K.M. Mellor,1,2 U. Varma,2 C.L. Curl2 and L.M.D. Delbridge,2 1Department of Physiology, University of Auckland, Auckland 1023, New Zealand and 2Department of Physiology, University of Melbourne, Melbourne, VIC 3010, Australia.

Background: Diabetic cardiomyopathy is characterized by diastolic dysfunction but the underlying mechanisms remain unknown. Dysregulated cardiomyocyte glucose handling and metabolism in diabetes plays an important role in the cardiac pathology. The aim of this study was to investigate the role of disturbances in cardiac glucose handling and AMPK (key metabolic regulator) signalling in the development of diabetic cardiomyopathy.

Methods: Mice with diet-induced obesity and insulin resistance (high fat diet (HFD) vs AIN93G control, 15 weeks) were evaluated for systemic glucose tolerance, cardiac function (echocardiography under isoflurane anaesthesia), cardiac glycogen (enzymatic assay after animals were euthanased with pentobarbitone) and protein expression (immunoblot). Neonatal rat ventricular myocytes (NRVMs) were cultured in normal (5mM) or high (30mM) glucose for 24 hours with AMPK agonist treatment (AICAR, 1mM, 30 min).
══════════
== WORK INSTRUCTION 1 ==
List the things the abstract excerpt says were evaluated in the mice.
== WORK INSTRUCTION 2 ==
Reproduce the part of the abstract excerpt that begins at the words "Methods: Mice with" and stops after "1mM, 30 min).".
== WORK INSTRUCTION 3 ==
According to the abstract excerpt, how long were the mice kept on their diets?
The data after this comes from a different source.
══════════
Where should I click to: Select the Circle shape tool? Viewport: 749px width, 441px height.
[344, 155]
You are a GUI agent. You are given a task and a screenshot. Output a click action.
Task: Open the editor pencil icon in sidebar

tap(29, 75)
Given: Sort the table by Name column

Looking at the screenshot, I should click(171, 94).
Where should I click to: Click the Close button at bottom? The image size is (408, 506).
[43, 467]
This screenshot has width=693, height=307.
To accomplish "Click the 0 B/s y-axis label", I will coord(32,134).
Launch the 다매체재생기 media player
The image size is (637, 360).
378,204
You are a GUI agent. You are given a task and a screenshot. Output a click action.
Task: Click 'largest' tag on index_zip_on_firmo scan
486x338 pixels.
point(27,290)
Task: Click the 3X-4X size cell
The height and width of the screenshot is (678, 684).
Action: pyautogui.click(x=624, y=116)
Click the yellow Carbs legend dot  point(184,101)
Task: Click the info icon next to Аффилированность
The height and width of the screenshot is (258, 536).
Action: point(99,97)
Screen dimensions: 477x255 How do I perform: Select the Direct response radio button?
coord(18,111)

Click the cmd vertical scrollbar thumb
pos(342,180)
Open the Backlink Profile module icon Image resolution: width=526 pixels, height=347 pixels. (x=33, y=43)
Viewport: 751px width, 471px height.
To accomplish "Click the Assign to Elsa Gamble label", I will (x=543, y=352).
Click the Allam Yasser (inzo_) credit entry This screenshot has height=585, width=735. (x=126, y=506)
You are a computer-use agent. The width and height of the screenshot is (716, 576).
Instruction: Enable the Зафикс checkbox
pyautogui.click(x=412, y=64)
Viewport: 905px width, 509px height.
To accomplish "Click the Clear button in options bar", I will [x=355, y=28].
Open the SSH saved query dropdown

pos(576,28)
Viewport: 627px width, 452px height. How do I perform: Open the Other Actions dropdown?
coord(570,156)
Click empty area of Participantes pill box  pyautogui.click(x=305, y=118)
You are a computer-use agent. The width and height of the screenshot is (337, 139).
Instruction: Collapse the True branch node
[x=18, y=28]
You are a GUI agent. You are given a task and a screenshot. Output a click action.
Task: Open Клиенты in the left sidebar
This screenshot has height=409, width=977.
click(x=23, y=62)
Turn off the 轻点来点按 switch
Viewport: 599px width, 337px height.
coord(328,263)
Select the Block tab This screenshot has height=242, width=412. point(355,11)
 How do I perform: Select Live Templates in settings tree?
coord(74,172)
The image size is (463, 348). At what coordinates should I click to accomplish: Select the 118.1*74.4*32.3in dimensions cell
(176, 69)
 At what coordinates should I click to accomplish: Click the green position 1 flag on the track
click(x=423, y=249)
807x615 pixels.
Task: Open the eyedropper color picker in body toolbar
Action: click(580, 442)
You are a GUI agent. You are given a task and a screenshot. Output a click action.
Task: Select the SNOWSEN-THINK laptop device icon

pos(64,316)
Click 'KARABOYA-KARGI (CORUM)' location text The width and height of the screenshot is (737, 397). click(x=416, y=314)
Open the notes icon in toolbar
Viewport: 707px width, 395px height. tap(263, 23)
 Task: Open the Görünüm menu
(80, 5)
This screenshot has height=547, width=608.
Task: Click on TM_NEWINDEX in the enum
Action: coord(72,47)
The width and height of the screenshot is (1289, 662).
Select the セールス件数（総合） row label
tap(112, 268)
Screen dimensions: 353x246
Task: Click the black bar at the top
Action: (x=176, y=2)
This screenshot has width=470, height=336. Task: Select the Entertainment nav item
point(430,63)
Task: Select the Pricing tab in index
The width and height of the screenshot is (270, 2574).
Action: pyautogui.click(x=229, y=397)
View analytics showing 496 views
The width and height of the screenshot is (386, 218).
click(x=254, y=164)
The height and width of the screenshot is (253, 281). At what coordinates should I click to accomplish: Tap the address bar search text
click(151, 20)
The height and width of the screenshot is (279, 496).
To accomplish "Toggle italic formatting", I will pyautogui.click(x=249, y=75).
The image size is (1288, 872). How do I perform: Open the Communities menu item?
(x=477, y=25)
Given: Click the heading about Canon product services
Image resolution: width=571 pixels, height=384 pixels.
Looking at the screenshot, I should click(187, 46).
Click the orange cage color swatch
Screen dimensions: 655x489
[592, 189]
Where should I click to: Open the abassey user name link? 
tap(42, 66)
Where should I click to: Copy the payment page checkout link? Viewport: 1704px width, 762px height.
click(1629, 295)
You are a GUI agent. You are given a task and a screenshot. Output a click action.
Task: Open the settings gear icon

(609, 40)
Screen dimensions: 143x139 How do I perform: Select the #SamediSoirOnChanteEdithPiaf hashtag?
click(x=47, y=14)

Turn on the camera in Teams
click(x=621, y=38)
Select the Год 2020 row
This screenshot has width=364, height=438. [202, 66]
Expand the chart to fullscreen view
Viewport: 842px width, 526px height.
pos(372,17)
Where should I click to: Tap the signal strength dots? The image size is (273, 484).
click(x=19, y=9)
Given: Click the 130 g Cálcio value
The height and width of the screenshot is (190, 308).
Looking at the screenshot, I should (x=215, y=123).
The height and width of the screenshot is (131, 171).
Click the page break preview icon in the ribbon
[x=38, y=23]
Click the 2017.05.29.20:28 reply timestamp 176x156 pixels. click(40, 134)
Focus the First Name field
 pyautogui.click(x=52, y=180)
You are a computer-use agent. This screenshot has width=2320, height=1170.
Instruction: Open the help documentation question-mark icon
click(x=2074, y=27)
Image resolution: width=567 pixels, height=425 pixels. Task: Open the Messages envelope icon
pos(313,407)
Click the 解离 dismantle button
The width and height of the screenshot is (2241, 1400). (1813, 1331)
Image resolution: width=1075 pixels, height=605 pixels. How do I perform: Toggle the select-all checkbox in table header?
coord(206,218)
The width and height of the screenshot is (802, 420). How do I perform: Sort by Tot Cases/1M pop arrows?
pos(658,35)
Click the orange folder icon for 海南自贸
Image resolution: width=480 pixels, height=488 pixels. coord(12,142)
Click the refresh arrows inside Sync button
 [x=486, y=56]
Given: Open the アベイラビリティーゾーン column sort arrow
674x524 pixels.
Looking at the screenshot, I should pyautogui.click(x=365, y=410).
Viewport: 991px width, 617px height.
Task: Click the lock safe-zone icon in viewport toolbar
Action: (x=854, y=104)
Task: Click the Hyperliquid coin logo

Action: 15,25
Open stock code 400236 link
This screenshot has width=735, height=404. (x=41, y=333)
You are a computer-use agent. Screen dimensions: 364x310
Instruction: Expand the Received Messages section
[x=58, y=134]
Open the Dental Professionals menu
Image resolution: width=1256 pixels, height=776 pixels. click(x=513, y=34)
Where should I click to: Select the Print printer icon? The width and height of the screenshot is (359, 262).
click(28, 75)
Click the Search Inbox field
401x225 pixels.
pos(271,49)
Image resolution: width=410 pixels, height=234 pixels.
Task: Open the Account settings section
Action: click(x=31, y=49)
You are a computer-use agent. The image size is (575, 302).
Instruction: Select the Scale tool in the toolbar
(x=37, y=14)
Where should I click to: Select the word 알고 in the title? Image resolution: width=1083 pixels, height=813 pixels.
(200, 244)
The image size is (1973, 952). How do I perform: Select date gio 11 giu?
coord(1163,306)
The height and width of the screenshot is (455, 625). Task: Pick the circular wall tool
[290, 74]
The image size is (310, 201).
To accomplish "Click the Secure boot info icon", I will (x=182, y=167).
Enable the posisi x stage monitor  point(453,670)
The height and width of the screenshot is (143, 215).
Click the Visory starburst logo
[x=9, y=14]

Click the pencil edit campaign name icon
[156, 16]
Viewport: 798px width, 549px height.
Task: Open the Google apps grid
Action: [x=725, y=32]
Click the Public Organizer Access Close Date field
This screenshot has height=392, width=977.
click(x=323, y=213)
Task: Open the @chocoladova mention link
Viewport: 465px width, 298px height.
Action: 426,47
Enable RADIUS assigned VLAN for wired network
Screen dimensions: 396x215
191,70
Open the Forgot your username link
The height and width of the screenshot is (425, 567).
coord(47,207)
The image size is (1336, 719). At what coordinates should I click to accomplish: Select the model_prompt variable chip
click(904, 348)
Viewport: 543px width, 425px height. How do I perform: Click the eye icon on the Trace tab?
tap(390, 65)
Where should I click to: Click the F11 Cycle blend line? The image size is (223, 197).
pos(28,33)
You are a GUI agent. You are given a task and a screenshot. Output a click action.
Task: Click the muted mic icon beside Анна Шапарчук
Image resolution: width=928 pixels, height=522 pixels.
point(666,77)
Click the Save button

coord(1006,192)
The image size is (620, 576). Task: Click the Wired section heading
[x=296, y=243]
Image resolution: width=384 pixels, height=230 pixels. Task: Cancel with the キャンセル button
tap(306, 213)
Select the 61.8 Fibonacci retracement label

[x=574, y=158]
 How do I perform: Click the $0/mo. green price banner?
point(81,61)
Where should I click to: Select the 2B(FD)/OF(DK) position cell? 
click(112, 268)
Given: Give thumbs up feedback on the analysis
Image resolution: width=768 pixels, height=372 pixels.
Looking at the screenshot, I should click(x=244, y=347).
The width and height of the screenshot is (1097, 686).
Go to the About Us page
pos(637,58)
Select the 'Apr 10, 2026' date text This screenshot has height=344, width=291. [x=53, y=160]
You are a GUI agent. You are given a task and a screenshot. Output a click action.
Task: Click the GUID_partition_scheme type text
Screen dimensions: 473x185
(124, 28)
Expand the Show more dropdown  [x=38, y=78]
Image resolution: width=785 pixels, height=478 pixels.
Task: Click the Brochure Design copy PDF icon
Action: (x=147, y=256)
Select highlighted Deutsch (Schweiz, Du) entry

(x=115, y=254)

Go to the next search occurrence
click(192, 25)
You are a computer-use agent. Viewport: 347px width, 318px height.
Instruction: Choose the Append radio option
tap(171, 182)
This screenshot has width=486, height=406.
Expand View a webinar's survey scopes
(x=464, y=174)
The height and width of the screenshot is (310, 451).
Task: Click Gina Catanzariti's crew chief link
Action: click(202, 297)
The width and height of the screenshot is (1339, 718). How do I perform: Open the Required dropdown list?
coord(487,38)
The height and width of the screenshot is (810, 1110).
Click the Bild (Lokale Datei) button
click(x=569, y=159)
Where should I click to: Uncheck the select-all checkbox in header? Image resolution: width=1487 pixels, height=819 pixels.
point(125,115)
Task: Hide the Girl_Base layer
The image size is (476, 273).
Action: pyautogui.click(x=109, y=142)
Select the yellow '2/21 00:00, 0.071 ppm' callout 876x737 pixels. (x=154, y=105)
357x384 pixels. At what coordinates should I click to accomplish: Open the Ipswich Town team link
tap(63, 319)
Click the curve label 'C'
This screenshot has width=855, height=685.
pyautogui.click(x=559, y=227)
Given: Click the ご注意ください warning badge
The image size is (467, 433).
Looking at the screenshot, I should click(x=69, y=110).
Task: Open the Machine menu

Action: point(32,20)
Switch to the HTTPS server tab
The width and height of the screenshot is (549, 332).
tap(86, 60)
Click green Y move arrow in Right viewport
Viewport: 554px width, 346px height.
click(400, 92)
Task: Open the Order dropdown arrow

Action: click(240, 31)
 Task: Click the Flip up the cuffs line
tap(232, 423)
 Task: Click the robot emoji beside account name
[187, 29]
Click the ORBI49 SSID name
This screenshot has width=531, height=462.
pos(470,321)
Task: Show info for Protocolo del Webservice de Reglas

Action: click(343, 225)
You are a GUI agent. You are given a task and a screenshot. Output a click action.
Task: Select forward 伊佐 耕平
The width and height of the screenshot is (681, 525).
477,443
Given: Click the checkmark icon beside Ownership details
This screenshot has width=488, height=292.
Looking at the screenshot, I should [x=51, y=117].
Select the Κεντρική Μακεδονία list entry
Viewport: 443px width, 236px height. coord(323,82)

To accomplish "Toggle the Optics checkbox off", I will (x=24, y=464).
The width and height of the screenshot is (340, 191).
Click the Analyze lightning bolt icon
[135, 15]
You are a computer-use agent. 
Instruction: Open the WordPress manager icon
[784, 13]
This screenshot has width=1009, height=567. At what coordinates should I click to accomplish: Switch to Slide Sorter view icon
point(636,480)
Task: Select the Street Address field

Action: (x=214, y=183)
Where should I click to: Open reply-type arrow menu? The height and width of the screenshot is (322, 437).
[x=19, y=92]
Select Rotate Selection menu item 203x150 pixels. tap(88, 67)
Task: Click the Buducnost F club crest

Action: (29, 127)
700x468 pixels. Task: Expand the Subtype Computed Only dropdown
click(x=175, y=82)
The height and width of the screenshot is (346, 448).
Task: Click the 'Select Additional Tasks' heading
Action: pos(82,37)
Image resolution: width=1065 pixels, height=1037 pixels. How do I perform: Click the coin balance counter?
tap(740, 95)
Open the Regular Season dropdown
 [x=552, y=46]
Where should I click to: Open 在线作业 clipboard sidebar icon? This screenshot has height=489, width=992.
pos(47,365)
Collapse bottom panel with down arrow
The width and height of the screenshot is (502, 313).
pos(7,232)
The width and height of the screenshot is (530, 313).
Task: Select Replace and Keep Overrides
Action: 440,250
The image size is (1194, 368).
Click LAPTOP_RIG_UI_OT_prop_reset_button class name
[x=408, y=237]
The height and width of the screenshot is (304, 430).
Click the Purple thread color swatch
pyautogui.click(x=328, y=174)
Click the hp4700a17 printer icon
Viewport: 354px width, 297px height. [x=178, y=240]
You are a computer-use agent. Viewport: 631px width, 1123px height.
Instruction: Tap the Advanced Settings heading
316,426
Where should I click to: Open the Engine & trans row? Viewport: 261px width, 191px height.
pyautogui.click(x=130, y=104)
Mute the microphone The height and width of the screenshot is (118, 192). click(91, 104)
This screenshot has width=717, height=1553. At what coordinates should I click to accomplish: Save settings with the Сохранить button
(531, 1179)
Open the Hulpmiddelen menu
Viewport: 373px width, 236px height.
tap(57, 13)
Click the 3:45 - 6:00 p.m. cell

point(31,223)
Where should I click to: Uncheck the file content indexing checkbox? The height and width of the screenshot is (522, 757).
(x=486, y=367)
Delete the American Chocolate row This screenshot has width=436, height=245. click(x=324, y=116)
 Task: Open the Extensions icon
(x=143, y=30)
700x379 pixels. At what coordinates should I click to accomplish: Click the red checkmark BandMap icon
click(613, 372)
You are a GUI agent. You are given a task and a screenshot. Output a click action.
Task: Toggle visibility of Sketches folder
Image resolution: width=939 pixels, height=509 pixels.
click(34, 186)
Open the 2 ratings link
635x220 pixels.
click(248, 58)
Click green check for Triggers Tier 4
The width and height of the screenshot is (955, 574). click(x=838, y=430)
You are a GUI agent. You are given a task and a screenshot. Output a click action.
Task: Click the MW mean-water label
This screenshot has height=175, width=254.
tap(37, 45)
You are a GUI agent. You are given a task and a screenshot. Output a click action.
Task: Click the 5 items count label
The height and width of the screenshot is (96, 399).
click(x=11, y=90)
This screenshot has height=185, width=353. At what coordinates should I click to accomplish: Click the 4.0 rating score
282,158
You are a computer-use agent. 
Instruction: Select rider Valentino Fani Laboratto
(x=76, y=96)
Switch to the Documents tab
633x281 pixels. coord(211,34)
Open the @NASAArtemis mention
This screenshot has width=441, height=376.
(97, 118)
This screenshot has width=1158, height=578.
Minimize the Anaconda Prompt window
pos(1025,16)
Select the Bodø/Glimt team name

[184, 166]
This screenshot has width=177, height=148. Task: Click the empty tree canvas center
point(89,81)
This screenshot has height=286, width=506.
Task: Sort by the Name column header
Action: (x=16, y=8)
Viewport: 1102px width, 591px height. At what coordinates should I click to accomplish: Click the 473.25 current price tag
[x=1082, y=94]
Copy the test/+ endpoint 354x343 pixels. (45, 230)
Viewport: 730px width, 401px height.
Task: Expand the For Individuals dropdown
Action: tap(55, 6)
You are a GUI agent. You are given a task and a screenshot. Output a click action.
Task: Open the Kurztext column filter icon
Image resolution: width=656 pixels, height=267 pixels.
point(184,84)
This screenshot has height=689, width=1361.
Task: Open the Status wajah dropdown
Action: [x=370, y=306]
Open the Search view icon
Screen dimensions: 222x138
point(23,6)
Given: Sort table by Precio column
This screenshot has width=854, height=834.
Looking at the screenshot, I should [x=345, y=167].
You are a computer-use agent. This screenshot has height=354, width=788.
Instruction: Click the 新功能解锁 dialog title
══════════
== RESPONSE BOX 1 ==
Systemic glucose tolerance, cardiac function, cardiac glycogen, protein expression

== RESPONSE BOX 2 ==
Methods: Mice with diet-induced obesity and insulin resistance (high fat diet (HFD) vs AIN93G control, 15 weeks) were evaluated for systemic glucose tolerance, cardiac function (echocardiography under isoflurane anaesthesia), cardiac glycogen (enzymatic assay after animals were euthanased with pentobarbitone) and protein expression (immunoblot). Neonatal rat ventricular myocytes (NRVMs) were cultured in normal (5mM) or high (30mM) glucose for 24 hours with AMPK agonist treatment (AICAR, 1mM, 30 min).

== RESPONSE BOX 3 ==
15 weeks